How sure can we be that the mean of our sample matches the mean of the
population we are sampling from? Assuming the use of random sampling
techniques, we can be sure that the larger our sample size the more
confident we can be that any statistics we generate from our sample
data is an accurate reflection of the population we are sampling from.
But how sure can we be? That's where the calculation of a confidence
level of the mean comes in. Before we delve into this topic we will
establish that the correct syntax to express a CI is to denote a range
as in 64.6 to 66.7 inches or [64.6, 66.7].
Calculating the Confidence Interval of a Mean
The basic formula to calculate the confidence interval of a mean looks
like this:
95%CI: (m - t * ( s/ sqrt(N) ) ) to (m + t * ( s/ sqrt(N) ) )

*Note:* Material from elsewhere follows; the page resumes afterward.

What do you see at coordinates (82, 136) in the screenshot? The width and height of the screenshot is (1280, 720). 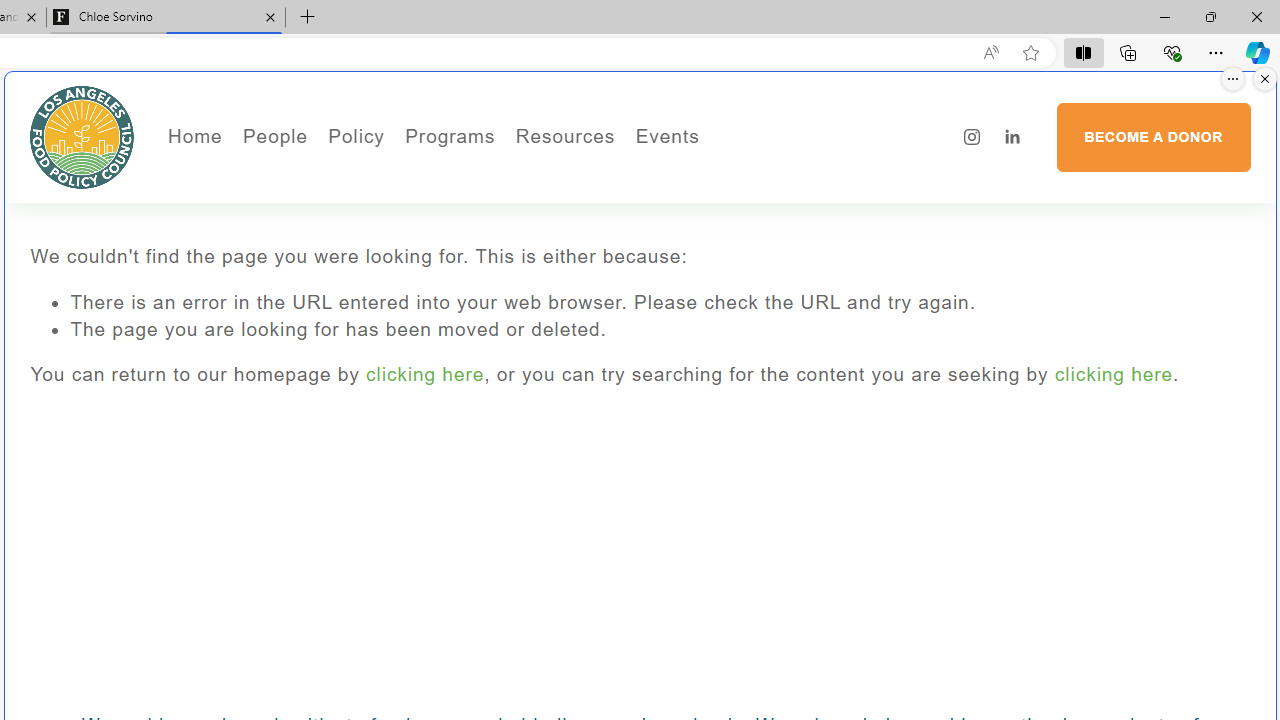 I see `Los Angeles Food Policy Council` at bounding box center [82, 136].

In this equation m stands for mean, t is the coefficient for 95% CI, s
is our sample SD, and N is the number of items in our data set. The value
for t is derived from the degrees of freedom (which is just N - 1) as
displayed in the following table:
df | t |
1 | 12.706 |
2 | 4.303 |
3 | 3.182 |
4 | 2.776 |
5 | 2.571 |
6 | 2.447 |
7 | 2.365 |
8 | 2.306 |
9 | 2.262 |
10 | 2.228 |
11 | 2.201 |
12 | 2.179 |
13 | 2.160 |
14 | 2.145 |
15 | 2.131 |
20 | 2.086 |
25 | 2.060 |
30 | 2.042 |
40 | 2.021 |
60 | 2.000 |
120 | 1.980 |
infinity | 1.960 |
Here's an example:
s = 10.0
m = 100
N = 34
To find t we must interpolate from the table:
We know that for df 30 t = 2.042 and that for df 40 t = 2.021
For N = 34, df = 33
33 is 7/10ths of the way from 40 down to 30. So to find t we just do the following calculation:
t = .7 * (2.042 - 2.021) + 2.021
= .7 * .021 + 2.021
= .0147 + 2.021
= 2.036
So now we can apply this to our equation:
95%CI(high) = 100 + 2.036 * ( 10/sqrt(34) )

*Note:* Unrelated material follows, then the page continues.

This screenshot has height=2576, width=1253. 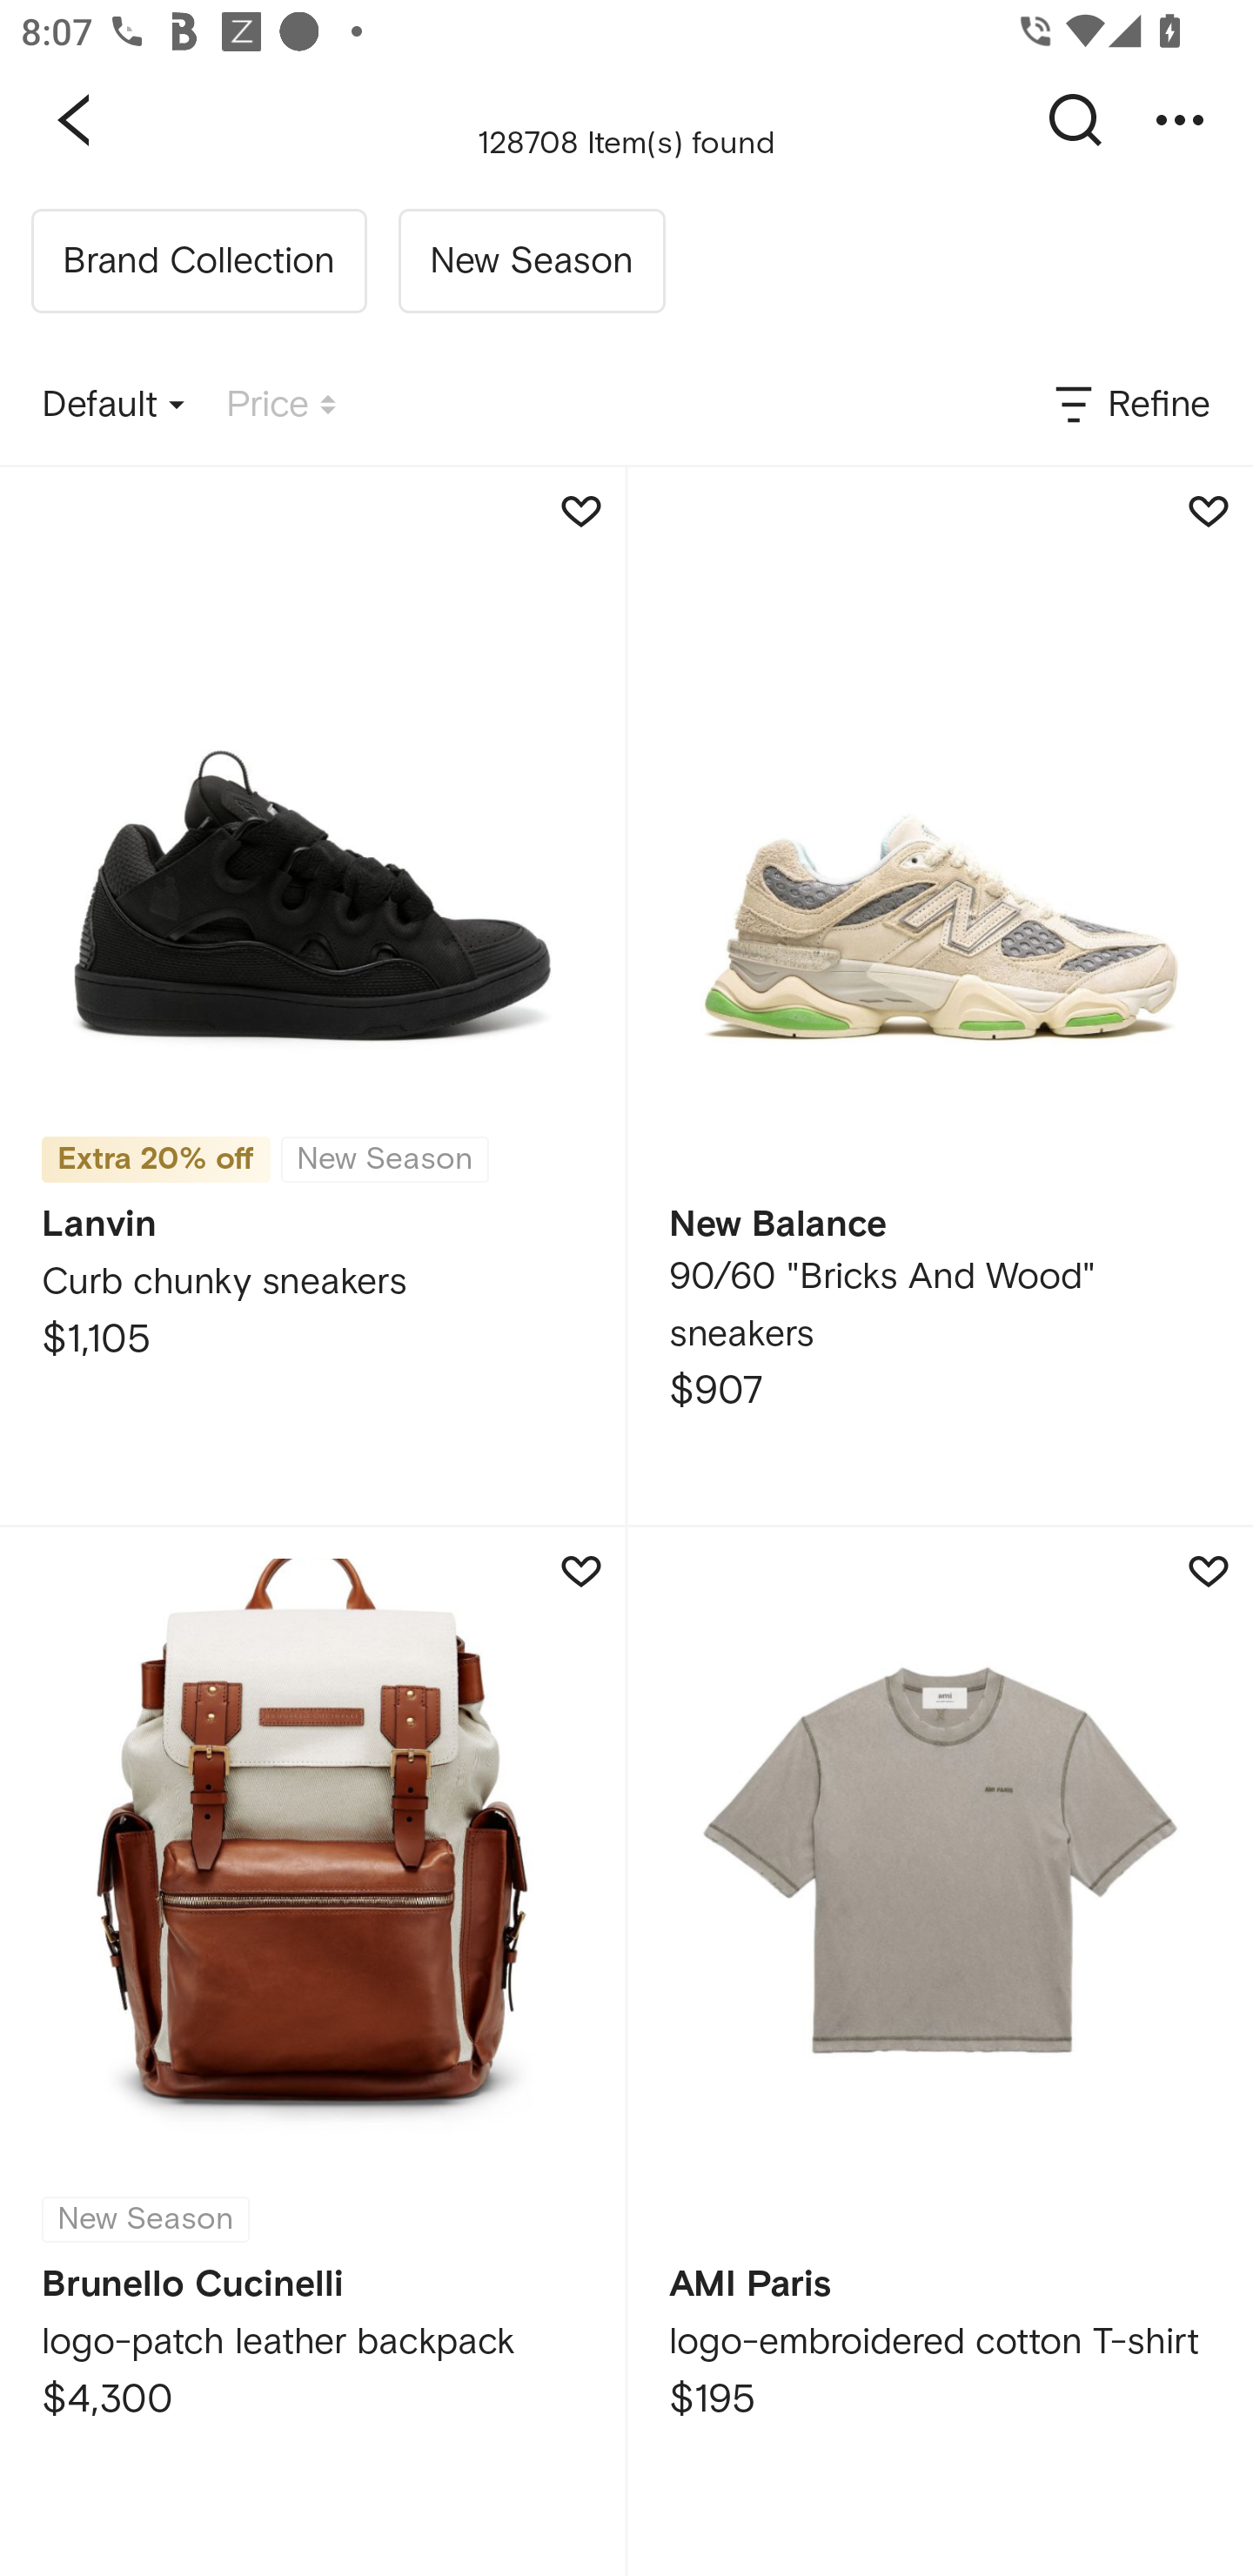 What do you see at coordinates (198, 261) in the screenshot?
I see `Brand Collection` at bounding box center [198, 261].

95%CI(low) = 100 - 2.036 * ( 10/sqrt(34) )
Using Shift - The following script shows you a useful method to
prompt the user and to then use the information collected from the user.
#!/usr/bin/perl
@prompts = ("YOUR NAME: ", "YOUR AGE: ", "YOUR HEIGHT: ", "YOUR WEIGHT: ");
@responses = ();
@hold = @prompts;
while(@hold){
$item = shift @hold;
print "PLEASE ENTER $item";
$input = ;
chomp $input;
push(@responses, $input);
}
@hold = @prompts;
print "YOUR RESPONSES:\n";
while(@hold){
$label = shift @hold;
$r = shift @responses;
print "$label $r\n";
}
exit;
Remember that the user's responses will be stored as:
$responses[0] --> contains response for name prompt
$responses[1] --> contains response for age prompt
$responses[2] --> contains response for height prompt
$responses[3] --> contains response for weight prompt
The shift function returns the value stored in the first item of an array
and deletes that item from the array.
ASSIGNMENT:
Write a script which takes as input the mean, sample SD, and N. The t value
will be interpolated from the df (N-1) and then the 95% CI will be
calculated. The results will be displayed like this:
mean: 44
sample SD: 2.3
sample size: 67
95% CI: [39.6,48.4]
You must store your responses and prompts in arrays and use the shift
function to iterate through your prompts.